The board that oversees Alaska’s multibillion-dollar investment portfolio has fired Angela Rodell as chief executive officer of the Permanent Fund Corp.
Legislative leaders and Finance Committee members are upset at the surprise decision and plan to hold hearings to ask questions. The fund this past fiscal year grew more than 25%, with record returns on its investments.
The board on Dec. 9 voted 5-1 to remove Rodell. The five votes came from members last appointed by Gov. Mike Dunleavy. The board did not disclose a reason for the decision, which came after the board conducted a closed-door session in Anchorage to discuss Rodell’s annual performance.
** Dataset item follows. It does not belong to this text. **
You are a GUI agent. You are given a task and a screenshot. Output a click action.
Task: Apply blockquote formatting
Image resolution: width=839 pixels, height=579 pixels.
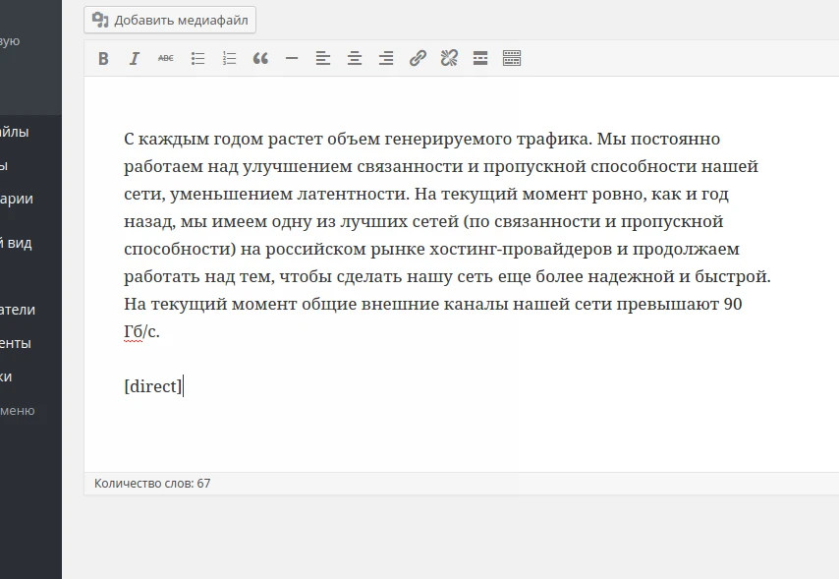pos(260,58)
Chairman Craig Richards asked for a motion to remove her immediately, and Revenue Commissioner Lucinda Mahoney seconded the proposal. “With that, our meeting is concluded,” Richards said after the vote.
The only vote against the motion came from William Moran, who was reappointed to the board by then-Gov. Bill Walker in 2018. Moran is chairman of the board of Ketchikan-based First Bank.
Rodell, who was commissioner of the Department of Revenue under then-Gov. Sean Parnell, has led the corporation since 2015. Since then, the investment fund, whose earnings support most of the state budget for public services and the annual dividends paid to residents, has grown from $51 billion to $81 billion as of the corporation’s latest financial statement on Oct. 31.
“We write to express our grave concern over the sudden and inexplicable termination of Angela Rodell as executive director of the Alaska Permanent Fund Corp.,” the chairs of the House and Senate Rules committees wrote on Dec. 10 to corporation chair Richards.
“We strongly believe that the public and the Legislature deserve an explanation for the action the board took,” said the letter, signed by Sen. Gary Stevens, of Kodiak, and Rep. Bryce Edgmon, of Dillingham.
The trustees have declined to explain their decision, citing personnel confidentiality. Legislators said that’s unacceptable for such the important position running the investment fund that provides almost two-thirds of state general fund revenues.
The Legislative and Budget Audit Committee, comprised of House and Senate members, was to meet this week and ask that board members attend the committee’s Jan. 17 meeting in Juneau. Anchorage Sen. Natasha von Imhof, committee chair, said Saturday that lawmakers want to know the facts that led to Rodell’s dismissal and “what new direction” the board wants to take in managing the fund.
“No one’s talking, and in a vacuum, rumors swirl. I believe that Alaskans should be given better answers with such a high-profile position,” the senator told the Anchorage Daily News last week.
“I want to make sure the Permanent Fund remains apolitical,” von Imhof, who also serves on the Senate Finance Committee, said Saturday.
An independent audit of the corporation, presented in September, found no major problems.
Just last month, Rodell was elected chair of the International Forum of Sovereign Wealth Funds, a global network that manages trillions of dollars of funds.
Sen. Bert Stedman, of Sitka, who chairs the Senate Finance Committee, told the Daily News he has requested a hearing on the firing and finds it suspicious.
“There is a lot of concern that this is clearly politically related in that the Permanent Fund board is being set up and pushed to become more of a political arm of whoever the sitting governor is,” Stedman said. “And that is something that we have avoided for years.”
Several lawmakers said they worry that the decision to fire Rodell is linked to the governor’s unsuccessful efforts to win legislative approval for drawing $3 billion more from the Permanent Fund this year to help pay larger dividends to Alaskans. Rodell has publicly urged elected officials to avoid overdrawing the fund, which would diminish its future earnings and could jeopardize its annual payout to the state budget.
Responsible management of the fund and guarding against excessive withdrawals is even more important amid high inflation rates that could eat into the fund’s real earnings, von Imhof said Saturday.
Rodell disagreed with two of the governor’s appointees on the board in October when they tried unsuccessfully to cut employee incentives from the corporation budget. Mahoney said it would be unfair to pay out financial incentives at the same time as the Legislature declined to approve larger Permanent Fund dividends.
“I’m stunned. I can’t wait to see the board of trustees’ reasoning for terminating her. To me, it’s the equivalent of trading Michael Jordan after you’ve won five NBA championships,” Sen. Click Bishop, of Fairbanks, and a member of the Senate Finance Committee, told the Daily News.
A spokesman for the governor issued a statement last week: “Governor Dunleavy has no involvement in the board of trustees’ actions or decisions.”